02-02-2019

Indian Seafarers abandoned offshore Namibia threaten suicide over unpaid wages

Human Rights at Sea publishes its latest detailed case study with personal statements from a group of abandoned seafarers in Walvis Bay, Namibia.

Eight Indian seafarers have been on board “MV HALANI 1” (flag State: St Vincent and Grenadines, IMO No: 7816379) between one and two years variously with unpaid wages, suffering from fatigue and serious mental health problems, including written statements indicating some crew member’s preparedness to commit suicide.

Captain Amarjit Singh Bajwa first contacted the charity’s Iran-based researcher, Miss Hajar Hejazi, to appeal for urgent help on behalf of himself and his seven Indian crew members who remain stranded at Walvis Bay, Namibia. He stated that: “We ask for justice to prevail”.

Halani 1 is a DP3 vessel that works with offshore oil rigs owned by “Halani International PVT Ltd”, a company based outside of Dubai, in Sharjah, UAE.
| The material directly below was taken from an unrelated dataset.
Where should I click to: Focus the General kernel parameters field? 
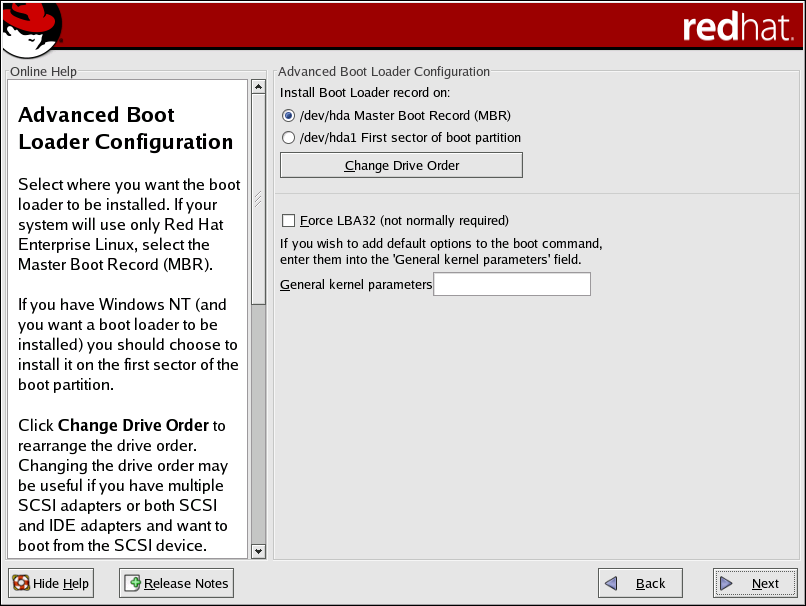coord(511,285)
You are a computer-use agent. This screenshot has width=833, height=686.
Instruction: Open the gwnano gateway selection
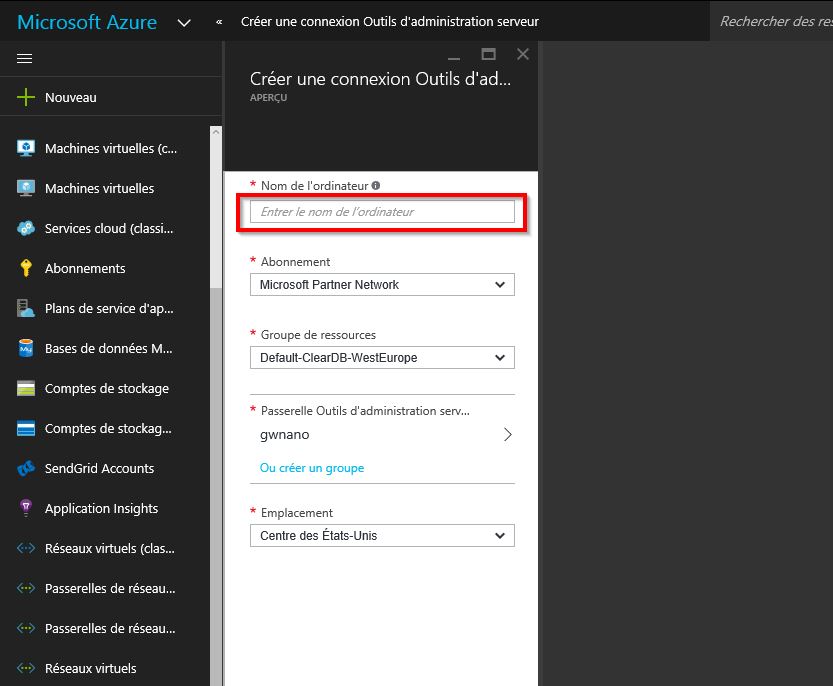[382, 435]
The HALANI 1 case has been registered on the IMO’s abandonment database since last year having been first informed via the ITF, but in the last two weeks the charity has been contacted by the Master, as the issue of payment of outstanding wages has still not been rectified and P&I cover has lapsed. Further, the mental health and crew threats of suicide remain a very real issue.
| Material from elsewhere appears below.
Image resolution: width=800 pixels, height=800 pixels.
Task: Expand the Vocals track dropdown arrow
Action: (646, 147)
Welfare support has been provided by The Mission to Seafarers with Ben Bailey, Director of Advocacy and Regional Engagement commenting: “The Mission to Seafarers in Walvis Bay has been involved in this case from the start, providing counselling support services and advocating on the crew’s behalf with key stakeholders, including the legal team and the India High Commission. We are extremely concerned for the crew’s mental health which is declining with each passing day. The crew have been let down on multiple occasions, and have had promises of full wages and repatriation consistently broken. We urgently call on all parties to work together to find a solution. The seafarers on board must be repatriated immediately – they and their families are effectively being held captive and have suffered for far too long.”

Founder and Trustee, David Hammond, stated: “Human Rights at Sea remains committed to continuing to publicly showcase abusive labour and human rights practices towards crew from the first-hand perspective of front-line seafarers and who, in this case, have directly appealed to the charity for help when all other legal avenues and official channels have apparently failed to resolve the matter.”
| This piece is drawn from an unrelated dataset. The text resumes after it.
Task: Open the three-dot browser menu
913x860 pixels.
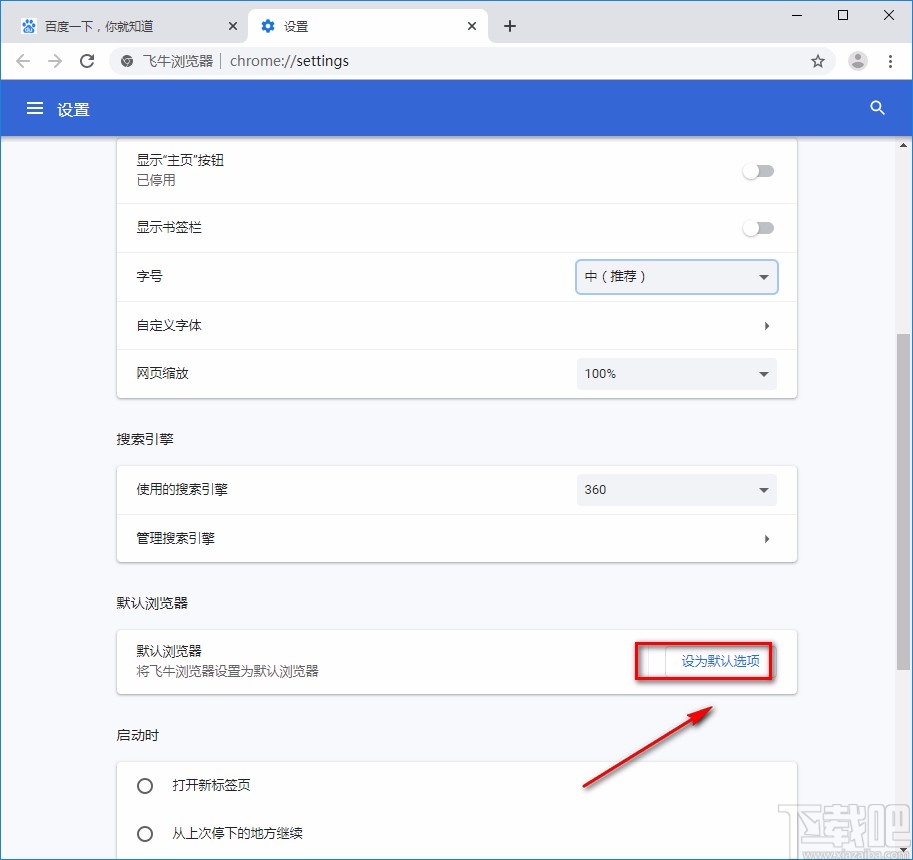Action: coord(892,61)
Hammond further commented that: “Our charity further finds it concerning that in all of our latest publicly available case studies, the abandoned crew are predominantly Indian seafarers. This begs the question of what is the level and detail of State scrutiny and commercial ship manager due diligence checks into the seafarer recruitment process in India, reflecting implementation of the 2011 UN Guiding Principles on Business and Human Rights at the very least?”